### Stated goal
Show every line of the data below that contains the word "will", treating uppercase and lowercase as different.

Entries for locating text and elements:

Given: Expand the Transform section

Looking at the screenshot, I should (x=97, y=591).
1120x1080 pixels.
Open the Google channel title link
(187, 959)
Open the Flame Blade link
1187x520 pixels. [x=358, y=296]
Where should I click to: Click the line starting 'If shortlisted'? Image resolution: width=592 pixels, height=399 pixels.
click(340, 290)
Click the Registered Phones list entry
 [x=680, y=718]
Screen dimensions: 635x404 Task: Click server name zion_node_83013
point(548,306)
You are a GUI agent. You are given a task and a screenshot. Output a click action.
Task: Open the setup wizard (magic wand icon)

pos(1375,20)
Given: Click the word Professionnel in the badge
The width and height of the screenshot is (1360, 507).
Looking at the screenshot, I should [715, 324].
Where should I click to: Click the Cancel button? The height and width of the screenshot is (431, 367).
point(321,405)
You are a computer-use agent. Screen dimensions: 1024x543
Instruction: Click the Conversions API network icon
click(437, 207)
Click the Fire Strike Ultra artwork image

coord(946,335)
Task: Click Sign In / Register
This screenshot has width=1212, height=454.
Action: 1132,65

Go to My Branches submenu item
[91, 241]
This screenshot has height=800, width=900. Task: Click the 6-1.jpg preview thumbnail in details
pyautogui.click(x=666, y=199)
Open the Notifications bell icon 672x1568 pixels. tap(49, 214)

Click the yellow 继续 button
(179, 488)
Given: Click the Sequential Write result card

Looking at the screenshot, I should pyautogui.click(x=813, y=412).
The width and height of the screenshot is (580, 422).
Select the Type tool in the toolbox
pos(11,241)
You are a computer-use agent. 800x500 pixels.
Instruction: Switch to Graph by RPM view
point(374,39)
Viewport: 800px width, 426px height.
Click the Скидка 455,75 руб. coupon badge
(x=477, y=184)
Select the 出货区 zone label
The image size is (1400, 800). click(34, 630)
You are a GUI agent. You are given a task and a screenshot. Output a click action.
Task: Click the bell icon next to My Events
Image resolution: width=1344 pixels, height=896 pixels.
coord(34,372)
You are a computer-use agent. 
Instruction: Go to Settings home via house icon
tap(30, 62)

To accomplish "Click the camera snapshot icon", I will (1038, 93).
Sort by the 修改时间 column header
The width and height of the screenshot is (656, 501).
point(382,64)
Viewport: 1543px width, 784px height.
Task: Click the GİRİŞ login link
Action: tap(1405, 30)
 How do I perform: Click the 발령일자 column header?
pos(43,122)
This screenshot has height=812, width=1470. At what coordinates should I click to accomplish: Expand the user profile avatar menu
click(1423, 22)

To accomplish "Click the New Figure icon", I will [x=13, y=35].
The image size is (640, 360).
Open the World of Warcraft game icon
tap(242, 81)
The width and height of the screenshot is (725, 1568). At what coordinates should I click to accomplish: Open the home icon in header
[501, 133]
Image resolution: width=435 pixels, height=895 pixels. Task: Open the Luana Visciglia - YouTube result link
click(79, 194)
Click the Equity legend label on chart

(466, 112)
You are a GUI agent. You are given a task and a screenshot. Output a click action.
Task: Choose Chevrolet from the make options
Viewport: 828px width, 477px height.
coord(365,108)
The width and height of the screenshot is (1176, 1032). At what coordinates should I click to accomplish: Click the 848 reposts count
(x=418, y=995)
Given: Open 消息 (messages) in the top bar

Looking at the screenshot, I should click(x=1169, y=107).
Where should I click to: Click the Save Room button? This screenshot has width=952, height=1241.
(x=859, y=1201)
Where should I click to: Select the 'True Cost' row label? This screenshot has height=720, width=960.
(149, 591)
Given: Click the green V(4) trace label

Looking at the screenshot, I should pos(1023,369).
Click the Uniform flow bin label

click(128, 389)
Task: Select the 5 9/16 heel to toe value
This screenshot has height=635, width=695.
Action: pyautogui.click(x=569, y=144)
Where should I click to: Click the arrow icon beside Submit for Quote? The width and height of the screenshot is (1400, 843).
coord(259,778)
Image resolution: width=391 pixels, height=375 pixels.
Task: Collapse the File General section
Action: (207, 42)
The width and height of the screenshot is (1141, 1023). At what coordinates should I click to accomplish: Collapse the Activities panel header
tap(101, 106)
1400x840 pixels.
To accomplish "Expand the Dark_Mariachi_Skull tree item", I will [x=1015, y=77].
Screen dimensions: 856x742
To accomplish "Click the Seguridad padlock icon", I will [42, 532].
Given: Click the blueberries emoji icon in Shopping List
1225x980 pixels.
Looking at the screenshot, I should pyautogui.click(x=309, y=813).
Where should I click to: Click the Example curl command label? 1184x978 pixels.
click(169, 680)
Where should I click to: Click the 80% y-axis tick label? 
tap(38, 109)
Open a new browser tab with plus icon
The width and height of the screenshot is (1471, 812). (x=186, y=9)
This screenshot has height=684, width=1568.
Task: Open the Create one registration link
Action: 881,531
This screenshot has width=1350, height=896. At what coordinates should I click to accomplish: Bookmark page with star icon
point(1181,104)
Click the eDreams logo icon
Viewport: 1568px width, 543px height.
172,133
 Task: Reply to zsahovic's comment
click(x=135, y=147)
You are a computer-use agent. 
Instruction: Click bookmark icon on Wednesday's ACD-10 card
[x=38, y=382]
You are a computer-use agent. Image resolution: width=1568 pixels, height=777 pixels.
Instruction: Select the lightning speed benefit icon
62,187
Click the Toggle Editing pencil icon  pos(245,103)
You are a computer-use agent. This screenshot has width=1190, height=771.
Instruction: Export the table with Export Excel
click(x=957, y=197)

### Task answer
To accomplish "Click the camera snapshot icon", I will (1038, 93).
To accomplish "Click the New Figure icon", I will [x=13, y=35].
To accomplish "Expand the Dark_Mariachi_Skull tree item", I will [x=1015, y=77].
To accomplish "Click the Seguridad padlock icon", I will [42, 532].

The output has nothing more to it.